### WHAT YOU SHOULD DO:
Transcribe the passage of the excerpt on smartphone sensors and pelvic kinematics that falls between "This study is also" and "for remote assessments.", inclusive.

### PAGE EXCERPT:
To assess whether smartphone sensors can detect acute changes in kinematics, we evaluated whether pelvic orientation changes measured with smartphone sensors during an endurance task are similar to those observed when a fatigue task was performed in the laboratory. On the frontal and transverse plane, Weeks and colleagues observed increased contralateral in pelvic drop and rotation when individuals performed single leg squats after a fatiguing protocol [16]. We report similar kinematic changes when kinematics is measured using smartphone sensors remotely. The difference in magnitude and timing of these kinematic changes between studies, and the lack of significant differences in pelvic tilt in this study, is likely due to differences in how the task was performed. Based on several studies comparing clinical populations and the effect of interventions, a larger pelvic drop during a SLS is usually attributed to a deficit of hip abductor muscle strength or activation [3], which is a recommended target for exercise in the rehabilitation of individuals for patellofemoral pain [1]. Reinforced by the clinical meaning that the changes identified during the SLS endurance task have, the findings of this study support the potential use of smartphones to detect pelvic orientation changes during an endurance task as a part of remote clinical assessments. In contrast to pelvic orientation measures, frequency-domain features did not change during the endurance task, except for a small increase of entropy with the non-dominant side. Such differences in the pattern of changes between time- and frequency domain features suggest that they could assess different constructs, and that a SLS endurance task mainly influence pelvic orientation rather than balance or smoothness of movement.

The main strength of this study is its ecological validity. It was performed remotely under supervision in video-conferencing, and participants used their own smartphones to collect data, simulating a tele-rehabilitation session. This study demonstrates that highly reliable pelvic kinematic data can be collected even when participants place the smartphone on themselves.

This study is also affected by some limitations. The lower values of ICC obtained on the transverse plane might be influenced by the noise of the magnetometer sensors since we did not control for the presence of ferromagnetic objects close to the participants. However, the inspection of the data in the Bland-Altman plots revealed only two participants out of the limit of agreements and data showing any potential misalignments across repetitions (change in baseline before and after the SLS) were discarded. Also, we cannot ensure that all participants experienced the same amount of fatigue since we used an endurance task rather than a fatigue protocol because it was easier to standardise during a remote assessment. Finally, data on the construct validity of the adopted approach are required to further promote the use of smartphones for remote assessments.

Conclusions

In conclusion, smartphone sensors provide reliable pelvic kinematic data during single leg squat in the time and frequency domain. This methodology also replicated some findings of studies performed in the laboratory, such as pelvic drop and rotation during an endurance task, and possibly balance improvement after a single session of training. These results show promise in the use of smartphone sensors to assess and monitor kinematics remotely, which may be useful in clinical practice.

### DATA EXTRACTS:
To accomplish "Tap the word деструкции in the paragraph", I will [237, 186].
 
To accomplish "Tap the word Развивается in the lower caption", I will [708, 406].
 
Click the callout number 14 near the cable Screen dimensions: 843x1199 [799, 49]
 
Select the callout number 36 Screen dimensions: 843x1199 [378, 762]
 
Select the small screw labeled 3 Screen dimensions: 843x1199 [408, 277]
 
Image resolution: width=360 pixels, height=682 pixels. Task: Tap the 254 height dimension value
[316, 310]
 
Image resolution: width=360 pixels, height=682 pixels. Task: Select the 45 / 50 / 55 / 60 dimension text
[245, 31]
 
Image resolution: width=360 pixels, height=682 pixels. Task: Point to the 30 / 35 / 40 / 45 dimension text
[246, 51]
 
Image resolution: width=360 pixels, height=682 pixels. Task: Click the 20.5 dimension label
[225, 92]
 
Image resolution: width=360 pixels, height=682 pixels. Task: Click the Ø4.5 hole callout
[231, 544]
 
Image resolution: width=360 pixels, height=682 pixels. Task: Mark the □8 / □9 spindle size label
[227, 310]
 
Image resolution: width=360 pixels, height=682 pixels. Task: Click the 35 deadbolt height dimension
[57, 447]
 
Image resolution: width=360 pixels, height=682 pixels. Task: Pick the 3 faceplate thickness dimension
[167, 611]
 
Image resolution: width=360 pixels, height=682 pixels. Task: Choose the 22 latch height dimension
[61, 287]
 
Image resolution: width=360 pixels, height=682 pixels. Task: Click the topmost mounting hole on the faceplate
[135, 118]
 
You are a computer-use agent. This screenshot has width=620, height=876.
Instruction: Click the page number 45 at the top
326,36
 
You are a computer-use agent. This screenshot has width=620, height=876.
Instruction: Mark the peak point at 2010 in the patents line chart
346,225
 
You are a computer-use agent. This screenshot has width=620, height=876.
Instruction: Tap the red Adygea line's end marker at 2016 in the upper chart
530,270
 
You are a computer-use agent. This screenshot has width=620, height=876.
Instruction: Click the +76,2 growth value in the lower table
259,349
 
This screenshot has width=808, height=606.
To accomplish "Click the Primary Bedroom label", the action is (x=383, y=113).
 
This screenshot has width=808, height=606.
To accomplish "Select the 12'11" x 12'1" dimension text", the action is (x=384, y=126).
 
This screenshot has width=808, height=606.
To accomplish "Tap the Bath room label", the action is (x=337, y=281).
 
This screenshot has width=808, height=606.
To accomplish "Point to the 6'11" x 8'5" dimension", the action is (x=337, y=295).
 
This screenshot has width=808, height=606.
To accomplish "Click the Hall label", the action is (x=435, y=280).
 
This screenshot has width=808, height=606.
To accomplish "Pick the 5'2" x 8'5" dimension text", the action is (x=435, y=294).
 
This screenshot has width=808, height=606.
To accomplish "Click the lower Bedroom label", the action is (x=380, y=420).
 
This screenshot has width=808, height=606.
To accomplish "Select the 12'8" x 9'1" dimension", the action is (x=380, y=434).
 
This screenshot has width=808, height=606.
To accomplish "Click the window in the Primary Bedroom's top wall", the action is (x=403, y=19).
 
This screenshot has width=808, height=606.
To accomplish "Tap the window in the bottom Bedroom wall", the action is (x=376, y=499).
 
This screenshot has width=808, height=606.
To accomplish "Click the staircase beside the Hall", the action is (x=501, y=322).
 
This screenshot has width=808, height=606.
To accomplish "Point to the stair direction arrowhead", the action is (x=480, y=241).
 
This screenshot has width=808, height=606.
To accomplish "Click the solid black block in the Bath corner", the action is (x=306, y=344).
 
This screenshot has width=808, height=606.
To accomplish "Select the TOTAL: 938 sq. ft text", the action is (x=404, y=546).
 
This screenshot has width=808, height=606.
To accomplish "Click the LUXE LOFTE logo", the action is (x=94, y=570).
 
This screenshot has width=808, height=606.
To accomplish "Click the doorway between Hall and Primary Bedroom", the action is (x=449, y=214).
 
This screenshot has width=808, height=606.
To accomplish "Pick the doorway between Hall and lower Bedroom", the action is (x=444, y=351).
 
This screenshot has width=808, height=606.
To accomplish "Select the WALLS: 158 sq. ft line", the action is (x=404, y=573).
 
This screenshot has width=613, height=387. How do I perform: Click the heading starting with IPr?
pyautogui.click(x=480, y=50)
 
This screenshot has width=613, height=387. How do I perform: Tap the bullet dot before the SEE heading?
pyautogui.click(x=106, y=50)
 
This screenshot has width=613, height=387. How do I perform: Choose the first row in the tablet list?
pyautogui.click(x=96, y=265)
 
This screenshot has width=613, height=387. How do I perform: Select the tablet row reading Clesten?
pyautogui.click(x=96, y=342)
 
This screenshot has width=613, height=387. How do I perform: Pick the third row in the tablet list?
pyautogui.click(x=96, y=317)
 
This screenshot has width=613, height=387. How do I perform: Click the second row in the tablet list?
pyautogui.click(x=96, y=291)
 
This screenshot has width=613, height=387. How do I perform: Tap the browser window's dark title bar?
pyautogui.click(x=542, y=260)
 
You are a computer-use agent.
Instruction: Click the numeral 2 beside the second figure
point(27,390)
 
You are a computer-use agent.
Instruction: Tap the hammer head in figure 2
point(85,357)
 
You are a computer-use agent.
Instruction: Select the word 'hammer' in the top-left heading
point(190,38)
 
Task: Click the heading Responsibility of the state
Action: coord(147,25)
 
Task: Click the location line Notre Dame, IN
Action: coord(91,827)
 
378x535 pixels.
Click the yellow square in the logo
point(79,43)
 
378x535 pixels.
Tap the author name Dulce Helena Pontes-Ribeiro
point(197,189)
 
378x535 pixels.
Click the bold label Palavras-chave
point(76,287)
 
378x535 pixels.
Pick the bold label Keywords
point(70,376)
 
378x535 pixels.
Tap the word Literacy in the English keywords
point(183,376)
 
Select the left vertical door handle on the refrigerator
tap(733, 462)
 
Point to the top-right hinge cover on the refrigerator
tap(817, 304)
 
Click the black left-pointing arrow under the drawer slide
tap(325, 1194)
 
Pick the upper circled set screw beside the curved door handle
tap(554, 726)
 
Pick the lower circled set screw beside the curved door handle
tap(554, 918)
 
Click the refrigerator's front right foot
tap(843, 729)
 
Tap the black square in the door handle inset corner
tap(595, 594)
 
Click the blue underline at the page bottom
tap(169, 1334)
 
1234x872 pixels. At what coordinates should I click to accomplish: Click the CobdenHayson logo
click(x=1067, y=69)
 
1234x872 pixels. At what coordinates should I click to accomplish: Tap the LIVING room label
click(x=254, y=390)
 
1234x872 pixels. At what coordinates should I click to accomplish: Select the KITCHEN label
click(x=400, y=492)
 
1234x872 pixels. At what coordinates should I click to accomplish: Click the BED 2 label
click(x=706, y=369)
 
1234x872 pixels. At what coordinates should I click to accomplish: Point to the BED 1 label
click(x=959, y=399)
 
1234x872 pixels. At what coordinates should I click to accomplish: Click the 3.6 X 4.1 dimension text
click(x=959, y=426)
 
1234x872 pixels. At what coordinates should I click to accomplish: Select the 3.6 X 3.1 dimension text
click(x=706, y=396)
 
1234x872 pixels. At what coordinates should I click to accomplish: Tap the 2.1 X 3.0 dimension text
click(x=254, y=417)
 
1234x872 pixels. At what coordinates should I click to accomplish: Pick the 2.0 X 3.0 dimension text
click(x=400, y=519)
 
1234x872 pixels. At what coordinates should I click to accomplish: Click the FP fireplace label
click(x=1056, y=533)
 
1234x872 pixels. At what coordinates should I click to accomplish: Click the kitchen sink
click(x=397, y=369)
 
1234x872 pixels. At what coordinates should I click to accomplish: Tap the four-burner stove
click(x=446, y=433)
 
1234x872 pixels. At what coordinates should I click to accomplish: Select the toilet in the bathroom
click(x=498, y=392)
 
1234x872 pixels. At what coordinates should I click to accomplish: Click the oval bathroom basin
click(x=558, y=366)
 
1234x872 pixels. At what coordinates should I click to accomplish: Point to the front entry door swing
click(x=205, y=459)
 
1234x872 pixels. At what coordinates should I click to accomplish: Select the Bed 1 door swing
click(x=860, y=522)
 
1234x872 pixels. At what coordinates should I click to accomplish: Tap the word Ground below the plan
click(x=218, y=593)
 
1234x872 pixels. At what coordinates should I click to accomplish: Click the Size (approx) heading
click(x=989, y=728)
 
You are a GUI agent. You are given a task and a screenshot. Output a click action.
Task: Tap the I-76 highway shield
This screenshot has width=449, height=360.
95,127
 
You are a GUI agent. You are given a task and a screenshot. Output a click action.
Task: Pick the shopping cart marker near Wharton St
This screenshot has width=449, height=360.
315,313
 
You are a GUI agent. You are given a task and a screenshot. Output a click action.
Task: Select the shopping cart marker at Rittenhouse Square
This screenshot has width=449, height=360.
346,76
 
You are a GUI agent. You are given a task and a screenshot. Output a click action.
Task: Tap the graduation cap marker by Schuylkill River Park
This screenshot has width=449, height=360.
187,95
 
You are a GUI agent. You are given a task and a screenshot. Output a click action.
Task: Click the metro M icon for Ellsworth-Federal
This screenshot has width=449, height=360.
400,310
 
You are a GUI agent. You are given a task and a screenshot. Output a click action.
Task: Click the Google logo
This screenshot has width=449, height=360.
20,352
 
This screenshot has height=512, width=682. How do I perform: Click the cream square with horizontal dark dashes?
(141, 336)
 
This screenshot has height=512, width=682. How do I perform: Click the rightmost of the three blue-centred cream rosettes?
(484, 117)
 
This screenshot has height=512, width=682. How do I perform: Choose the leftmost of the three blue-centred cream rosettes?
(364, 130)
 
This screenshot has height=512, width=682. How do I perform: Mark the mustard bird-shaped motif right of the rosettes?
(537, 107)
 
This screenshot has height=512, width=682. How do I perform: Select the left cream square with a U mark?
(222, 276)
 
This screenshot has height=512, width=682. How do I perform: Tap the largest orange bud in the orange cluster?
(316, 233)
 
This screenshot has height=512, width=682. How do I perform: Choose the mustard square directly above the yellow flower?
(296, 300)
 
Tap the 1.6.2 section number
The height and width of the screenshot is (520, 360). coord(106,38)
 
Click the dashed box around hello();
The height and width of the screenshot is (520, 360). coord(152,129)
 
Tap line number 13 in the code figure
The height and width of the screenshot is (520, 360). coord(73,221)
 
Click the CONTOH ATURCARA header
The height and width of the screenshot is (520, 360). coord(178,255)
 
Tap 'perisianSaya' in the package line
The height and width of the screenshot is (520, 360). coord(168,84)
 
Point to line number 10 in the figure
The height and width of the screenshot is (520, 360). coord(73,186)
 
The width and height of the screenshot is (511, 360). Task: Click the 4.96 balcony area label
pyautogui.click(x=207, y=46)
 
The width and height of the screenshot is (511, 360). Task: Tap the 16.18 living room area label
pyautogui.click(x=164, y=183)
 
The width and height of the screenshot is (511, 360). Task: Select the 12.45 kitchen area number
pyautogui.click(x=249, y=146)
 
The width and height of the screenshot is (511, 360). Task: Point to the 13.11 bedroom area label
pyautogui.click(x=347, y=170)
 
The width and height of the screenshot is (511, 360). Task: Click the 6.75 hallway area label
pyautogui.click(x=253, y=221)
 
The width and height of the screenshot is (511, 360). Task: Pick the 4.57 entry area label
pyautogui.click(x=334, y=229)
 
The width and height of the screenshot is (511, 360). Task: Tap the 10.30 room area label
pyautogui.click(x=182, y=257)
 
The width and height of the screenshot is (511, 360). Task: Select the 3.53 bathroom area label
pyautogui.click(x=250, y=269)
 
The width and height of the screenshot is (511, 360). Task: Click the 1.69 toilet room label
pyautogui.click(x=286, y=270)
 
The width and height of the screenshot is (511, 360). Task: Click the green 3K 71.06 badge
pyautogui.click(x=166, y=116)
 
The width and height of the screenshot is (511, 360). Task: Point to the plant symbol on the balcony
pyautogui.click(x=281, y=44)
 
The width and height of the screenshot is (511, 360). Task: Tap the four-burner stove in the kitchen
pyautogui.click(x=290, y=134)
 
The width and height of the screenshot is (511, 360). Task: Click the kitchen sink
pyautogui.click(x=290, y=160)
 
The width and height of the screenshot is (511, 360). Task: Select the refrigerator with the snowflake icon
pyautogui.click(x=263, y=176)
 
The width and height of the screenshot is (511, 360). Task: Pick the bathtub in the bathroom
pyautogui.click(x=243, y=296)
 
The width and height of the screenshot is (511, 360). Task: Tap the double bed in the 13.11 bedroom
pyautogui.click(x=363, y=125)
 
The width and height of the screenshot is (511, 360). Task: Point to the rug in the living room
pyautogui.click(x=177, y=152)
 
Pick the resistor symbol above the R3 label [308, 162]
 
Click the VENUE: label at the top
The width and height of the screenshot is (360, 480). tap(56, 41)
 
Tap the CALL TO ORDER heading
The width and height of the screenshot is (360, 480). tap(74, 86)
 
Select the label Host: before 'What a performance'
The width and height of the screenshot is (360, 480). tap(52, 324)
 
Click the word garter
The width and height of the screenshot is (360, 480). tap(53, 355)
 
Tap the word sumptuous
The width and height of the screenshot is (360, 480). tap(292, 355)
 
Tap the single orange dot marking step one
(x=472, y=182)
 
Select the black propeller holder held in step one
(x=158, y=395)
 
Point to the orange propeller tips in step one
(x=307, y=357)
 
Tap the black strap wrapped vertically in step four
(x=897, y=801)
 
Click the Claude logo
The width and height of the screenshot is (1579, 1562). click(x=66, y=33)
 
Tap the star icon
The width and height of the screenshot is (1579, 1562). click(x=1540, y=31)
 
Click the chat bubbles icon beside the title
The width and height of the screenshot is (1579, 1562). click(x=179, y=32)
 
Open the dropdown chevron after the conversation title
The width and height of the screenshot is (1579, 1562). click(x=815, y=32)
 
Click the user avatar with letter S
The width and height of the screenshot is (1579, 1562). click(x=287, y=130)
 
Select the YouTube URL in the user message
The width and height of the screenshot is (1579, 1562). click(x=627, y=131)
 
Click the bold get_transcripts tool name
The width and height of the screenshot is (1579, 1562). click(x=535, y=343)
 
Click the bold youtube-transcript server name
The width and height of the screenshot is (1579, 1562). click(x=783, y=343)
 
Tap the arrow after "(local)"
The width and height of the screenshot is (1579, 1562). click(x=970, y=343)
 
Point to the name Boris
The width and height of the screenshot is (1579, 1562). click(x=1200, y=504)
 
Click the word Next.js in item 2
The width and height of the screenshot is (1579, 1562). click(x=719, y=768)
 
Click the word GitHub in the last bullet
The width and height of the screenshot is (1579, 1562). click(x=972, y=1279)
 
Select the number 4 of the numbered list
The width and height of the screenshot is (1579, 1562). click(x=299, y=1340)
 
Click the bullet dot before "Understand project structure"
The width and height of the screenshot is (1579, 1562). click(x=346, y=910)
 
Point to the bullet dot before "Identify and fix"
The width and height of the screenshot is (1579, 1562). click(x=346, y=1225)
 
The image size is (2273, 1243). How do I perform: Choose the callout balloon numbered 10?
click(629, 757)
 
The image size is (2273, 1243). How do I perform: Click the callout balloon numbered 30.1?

### EXERCISE ANSWER:
This study is also affected by some limitations. The lower values of ICC obtained on the transverse plane might be influenced by the noise of the magnetometer sensors since we did not control for the presence of ferromagnetic objects close to the participants. However, the inspection of the data in the Bland-Altman plots revealed only two participants out of the limit of agreements and data showing any potential misalignments across repetitions (change in baseline before and after the SLS) were discarded. Also, we cannot ensure that all participants experienced the same amount of fatigue since we used an endurance task rather than a fatigue protocol because it was easier to standardise during a remote assessment. Finally, data on the construct validity of the adopted approach are required to further promote the use of smartphones for remote assessments.